[Items from a dataset]
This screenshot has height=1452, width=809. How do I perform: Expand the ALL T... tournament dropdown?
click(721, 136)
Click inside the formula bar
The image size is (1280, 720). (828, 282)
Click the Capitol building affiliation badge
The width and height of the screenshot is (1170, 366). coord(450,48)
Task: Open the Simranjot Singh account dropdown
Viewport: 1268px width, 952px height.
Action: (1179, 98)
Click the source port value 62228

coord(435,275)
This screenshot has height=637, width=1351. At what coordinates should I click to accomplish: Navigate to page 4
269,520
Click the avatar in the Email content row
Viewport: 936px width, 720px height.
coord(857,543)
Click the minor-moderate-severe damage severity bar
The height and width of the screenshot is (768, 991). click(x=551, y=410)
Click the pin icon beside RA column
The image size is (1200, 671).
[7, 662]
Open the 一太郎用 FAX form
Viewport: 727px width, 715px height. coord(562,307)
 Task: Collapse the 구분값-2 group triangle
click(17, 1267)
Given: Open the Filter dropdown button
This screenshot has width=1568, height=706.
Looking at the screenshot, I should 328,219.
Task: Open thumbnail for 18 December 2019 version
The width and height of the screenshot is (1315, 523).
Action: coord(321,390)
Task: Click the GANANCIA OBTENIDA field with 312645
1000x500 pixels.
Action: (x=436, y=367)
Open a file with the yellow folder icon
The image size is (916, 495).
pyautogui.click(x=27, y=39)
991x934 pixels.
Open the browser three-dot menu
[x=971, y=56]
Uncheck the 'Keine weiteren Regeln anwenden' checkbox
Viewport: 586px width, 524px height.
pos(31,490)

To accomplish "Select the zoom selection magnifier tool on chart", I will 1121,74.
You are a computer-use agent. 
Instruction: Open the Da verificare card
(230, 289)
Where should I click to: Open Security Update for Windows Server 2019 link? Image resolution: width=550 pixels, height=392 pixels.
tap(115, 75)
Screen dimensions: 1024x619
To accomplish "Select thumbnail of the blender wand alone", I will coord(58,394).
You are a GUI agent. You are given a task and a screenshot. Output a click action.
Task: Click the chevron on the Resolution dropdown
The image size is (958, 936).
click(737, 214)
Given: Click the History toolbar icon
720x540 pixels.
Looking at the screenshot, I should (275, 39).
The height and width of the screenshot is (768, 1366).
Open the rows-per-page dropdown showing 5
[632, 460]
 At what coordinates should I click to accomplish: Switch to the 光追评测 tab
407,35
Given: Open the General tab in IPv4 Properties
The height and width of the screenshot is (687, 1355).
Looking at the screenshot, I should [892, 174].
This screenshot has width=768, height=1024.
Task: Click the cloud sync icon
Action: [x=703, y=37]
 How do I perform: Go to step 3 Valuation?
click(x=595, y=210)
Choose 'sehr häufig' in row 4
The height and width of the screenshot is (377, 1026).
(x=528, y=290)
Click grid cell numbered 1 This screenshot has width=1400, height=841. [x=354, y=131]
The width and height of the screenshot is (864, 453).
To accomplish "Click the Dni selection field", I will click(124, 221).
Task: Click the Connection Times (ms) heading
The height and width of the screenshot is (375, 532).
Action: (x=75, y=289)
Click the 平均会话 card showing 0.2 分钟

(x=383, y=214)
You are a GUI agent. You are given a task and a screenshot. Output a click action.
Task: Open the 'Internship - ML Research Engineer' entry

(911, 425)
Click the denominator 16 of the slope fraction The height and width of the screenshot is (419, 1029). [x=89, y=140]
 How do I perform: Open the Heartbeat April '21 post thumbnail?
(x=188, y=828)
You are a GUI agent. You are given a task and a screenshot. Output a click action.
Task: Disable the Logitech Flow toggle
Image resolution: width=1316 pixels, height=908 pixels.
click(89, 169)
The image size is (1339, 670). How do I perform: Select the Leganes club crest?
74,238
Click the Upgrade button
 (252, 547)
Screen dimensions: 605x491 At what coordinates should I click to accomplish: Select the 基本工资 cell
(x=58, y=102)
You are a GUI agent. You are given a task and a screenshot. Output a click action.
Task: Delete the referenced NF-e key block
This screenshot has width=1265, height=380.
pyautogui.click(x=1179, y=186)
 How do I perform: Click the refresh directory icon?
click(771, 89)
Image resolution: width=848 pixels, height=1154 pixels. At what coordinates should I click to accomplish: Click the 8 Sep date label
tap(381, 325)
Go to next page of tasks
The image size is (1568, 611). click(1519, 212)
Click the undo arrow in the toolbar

DESCRIPTION OF THE TASK: Rewrite the records from the line with "Uncheck the 'Keine" up to and including the line with "click(x=595, y=210)", replacing "dropdown" with "drop-down menu" and leaving everything else the same.

OUTPUT BELOW:
Uncheck the 'Keine weiteren Regeln anwenden' checkbox
Viewport: 586px width, 524px height.
pos(31,490)

To accomplish "Select the zoom selection magnifier tool on chart", I will 1121,74.
You are a computer-use agent. 
Instruction: Open the Da verificare card
(230, 289)
Where should I click to: Open Security Update for Windows Server 2019 link? Image resolution: width=550 pixels, height=392 pixels.
tap(115, 75)
Screen dimensions: 1024x619
To accomplish "Select thumbnail of the blender wand alone", I will coord(58,394).
You are a GUI agent. You are given a task and a screenshot. Output a click action.
Task: Click the chevron on the Resolution drop-down menu
The image size is (958, 936).
click(737, 214)
Given: Click the History toolbar icon
720x540 pixels.
Looking at the screenshot, I should (275, 39).
The height and width of the screenshot is (768, 1366).
Open the rows-per-page drop-down menu showing 5
[632, 460]
 At what coordinates should I click to accomplish: Switch to the 光追评测 tab
407,35
Given: Open the General tab in IPv4 Properties
The height and width of the screenshot is (687, 1355).
Looking at the screenshot, I should [892, 174].
This screenshot has width=768, height=1024.
Task: Click the cloud sync icon
Action: [x=703, y=37]
 How do I perform: Go to step 3 Valuation?
click(x=595, y=210)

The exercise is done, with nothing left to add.